:: PASSAGE PROVIDED ::

Something I'll ponder for next Spring.

Dennis H.
04-13-2015, 06:50 PM
bkeith, what other hobby are you talking about?:rolleyes::D

Fyreaway
04-13-2015, 06:59 PM
I've made some progress on the kitchen sink to e-Vaporator conversion...

The fun part is you don't really know that anything you do will be less than what I've done. My design has a V-bottom that works pretty well. A flat bottom sink might very well be better. Without playing around with the options we would never know. Using the sink to boil off the bulk of the water and then finish with what you're familiar with sounds like a good plan. I'll be watching for your thread on the new build.

Fyreaway
04-13-2015, 07:13 PM
In another hobby, where they boil liquids to separate the vapours...

I learned a lot from those folks, reading posts by the shine of the moon. I 'still' remember how much help they were in my crazy pursuit to make syrup.

What I've found in regulating the current flow is that anything that reduces the heat output will work. Spending the money on the PID controller gives almost perfect control. With that magic little box I can slow the input to any percentage of maximum draw. In the middle of a boil I run it full throttle and can drip sap in to maintain a good boil. If I remember right, the fairy dust that runs the heating elements drops to 1/4 with half the voltage input. I don't understand it but it sure is a good way to slow things down. I like the bubble wrap idea. There's only a few places where that stuff really works and this just might be one of them.

Cedar Eater
04-13-2015, 08:36 PM
In another hobby, where they boil liquids to separate the vapours from what remains in the pot, they use beer kegs with one or two water heater elements. Run them on 240VAC to heat up, then switch to 120VAC for a constant simmer. The foil backed bubble wrap insulation keeps the heat in the keg quite well.

A beer keg on it's side, cut in half or slightly higher, would make a nice sized sap e-boiler without the major fabrication cost.

Something I'll ponder for next Spring.

Aren't most beer kegs aluminum?

saphound
04-14-2015, 04:45 AM
Aren't most beer kegs aluminum? They come in both aluminum and stainless. You can buy them online, but they ain't cheap. I think a used sink is probably the cheapest SS your going to find. Steam table pans are under 20 bucks, I just wish they came a little bigger.

67HEAVEN
04-14-2015, 07:07 AM
The stainless steel sink idea is also intriguing. I can imagine salvaging the sink portion of a kitchen cabinet. That would provide a place to drop the sink into, nice height for working, and you could even stuff insulation up and underneath. Why not run taps on it, while we're at it, to assist in the clean up process. :lol:

If a fitting could be found to convert the large centre drain to something appropriate for draining off, the sky's the limit.

Cedar Eater
04-14-2015, 08:55 AM
The stainless steel sink idea is also intriguing. I can imagine salvaging the sink portion of a kitchen cabinet. That would provide a place to drop the sink into, nice height for working, and you could even stuff insulation up and underneath. Why not run taps on it, while we're at it, to assist in the clean up process. :lol:

If a fitting could be found to convert the large centre drain to something appropriate for draining off, the sky's the limit.

:: TASK MATERIAL ::
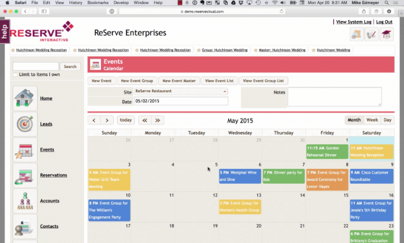The width and height of the screenshot is (404, 243).
Task: Open the Reservations bell icon
Action: (x=25, y=175)
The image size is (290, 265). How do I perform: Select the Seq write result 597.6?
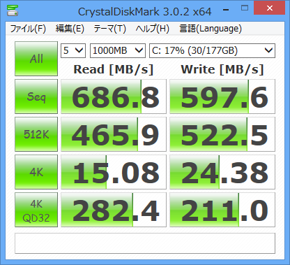[222, 96]
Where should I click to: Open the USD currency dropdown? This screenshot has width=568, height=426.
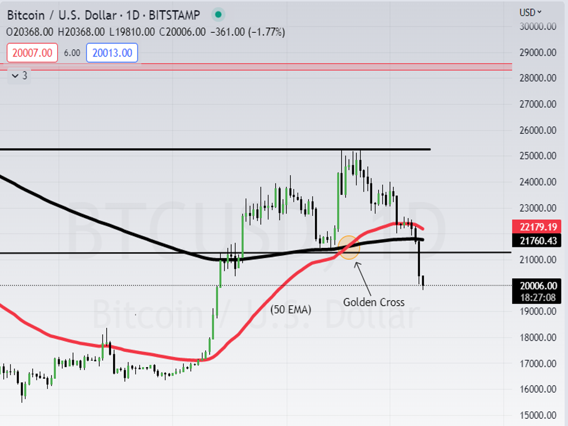coord(530,12)
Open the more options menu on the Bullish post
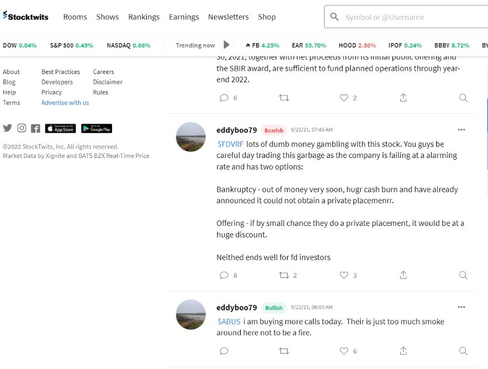Screen dimensions: 488x369 point(462,307)
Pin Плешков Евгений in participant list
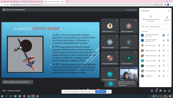This screenshot has height=98, width=173. coord(164,66)
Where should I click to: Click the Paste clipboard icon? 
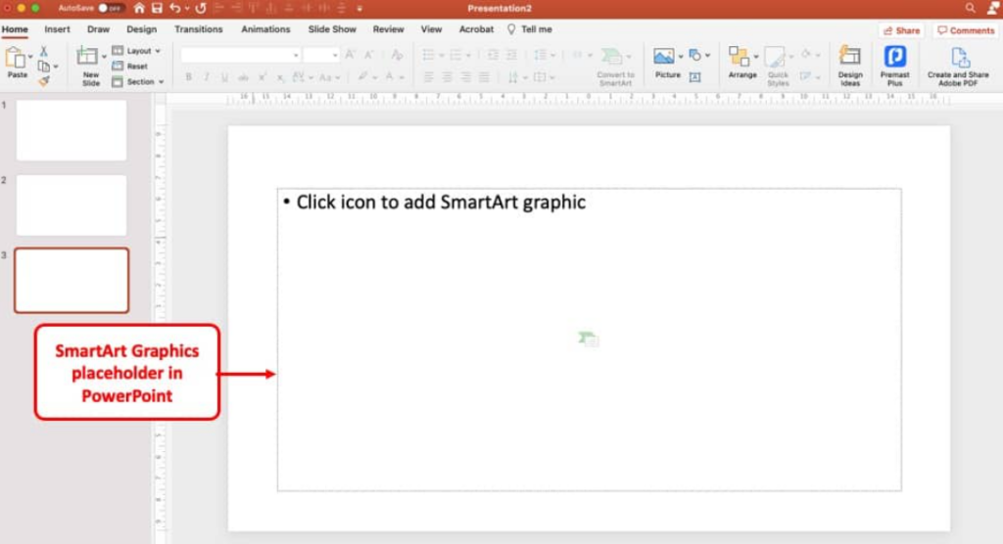click(16, 59)
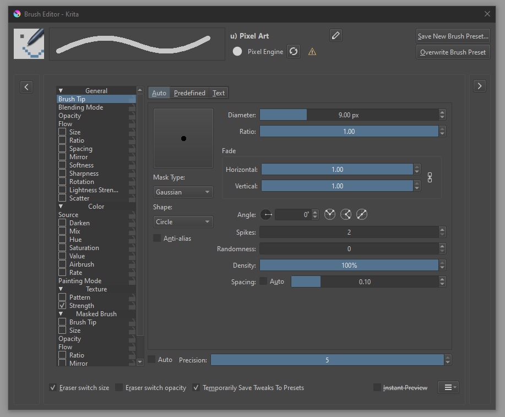
Task: Click the reload brush preset icon
Action: 294,51
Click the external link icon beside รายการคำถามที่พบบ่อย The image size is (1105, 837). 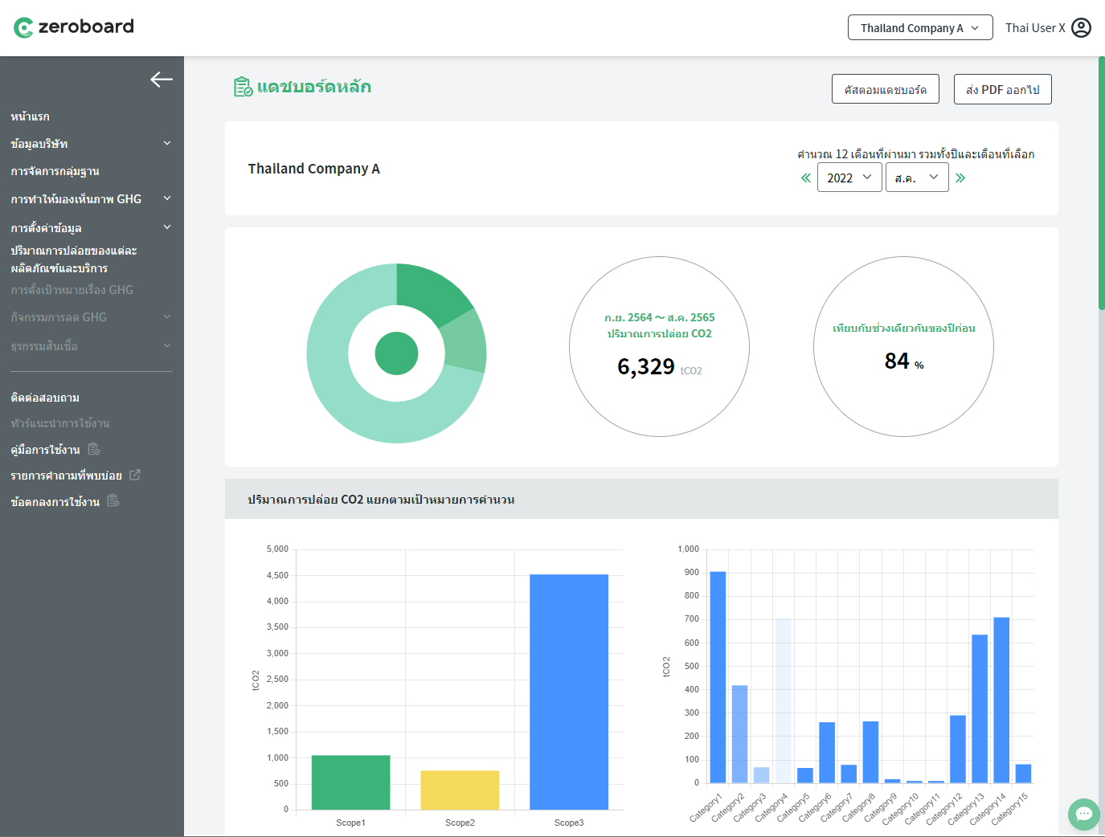(135, 476)
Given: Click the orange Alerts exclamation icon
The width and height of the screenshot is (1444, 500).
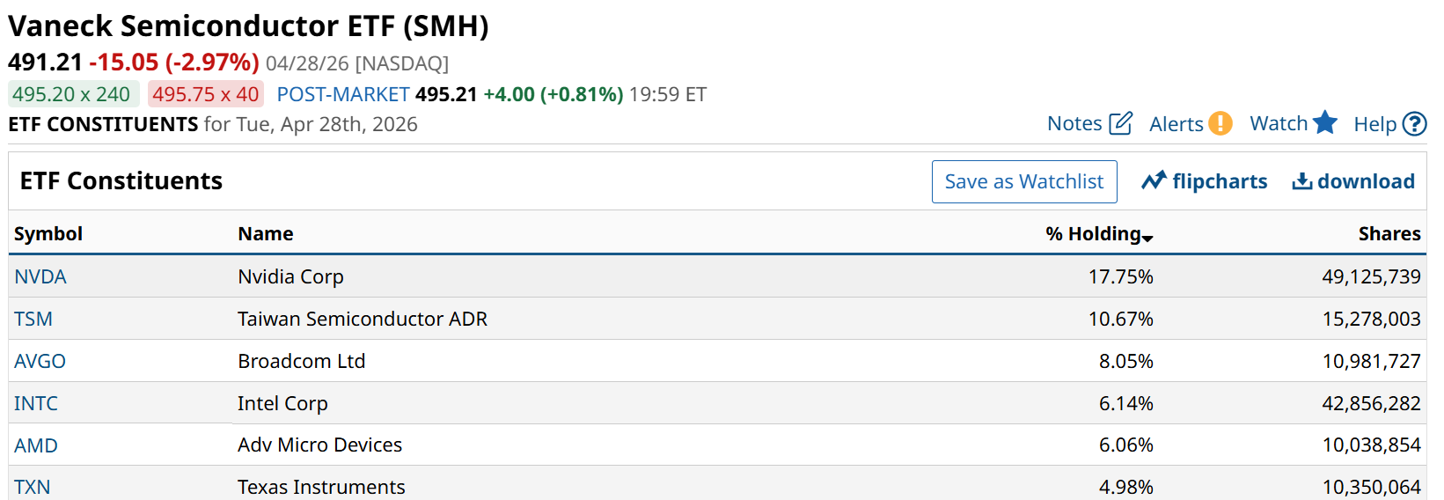Looking at the screenshot, I should 1220,123.
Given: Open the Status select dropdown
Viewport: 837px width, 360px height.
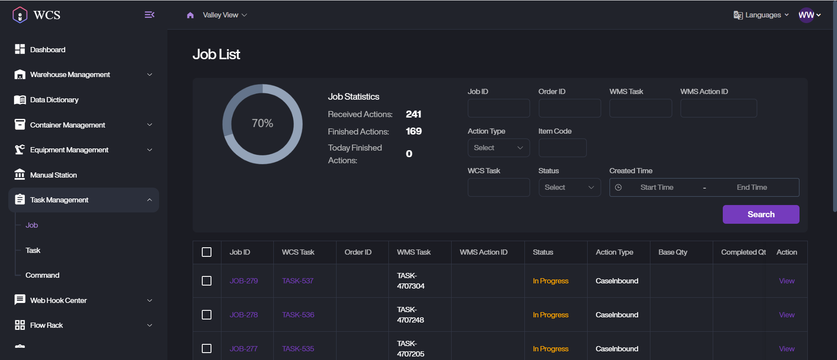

:: PROBLEM A ::
Reproduce the stretch of the forum thread on sap boiling from "The fun part" through "to make syrup." word for word.
:: PROBLEM B ::
Rewrite the stretch of the listing from its start through the line containing "coord(530,12)" as a Markdown table with the columns Row and Line, leaving out blank lines and pictures.

:: CORRECT OUTPUT A ::
The fun part is you don't really know that anything you do will be less than what I've done. My design has a V-bottom that works pretty well. A flat bottom sink might very well be better. Without playing around with the options we would never know. Using the sink to boil off the bulk of the water and then finish with what you're familiar with sounds like a good plan. I'll be watching for your thread on the new build.

Fyreaway
04-13-2015, 07:13 PM
In another hobby, where they boil liquids to separate the vapours...

I learned a lot from those folks, reading posts by the shine of the moon. I 'still' remember how much help they were in my crazy pursuit to make syrup.

:: CORRECT OUTPUT B ::
| Row | Line |
|---|---|
| 1 | The width and height of the screenshot is (404, 243). |
| 2 | Task: Open the Reservations bell icon |
| 3 | Action: (x=25, y=175) |
| 4 | The image size is (290, 265). How do I perform: Select the Seq write result 597.6? |
| 5 | [222, 96] |
| 6 | Where should I click to: Open the USD currency dropdown? This screenshot has width=568, height=426. |
| 7 | coord(530,12) |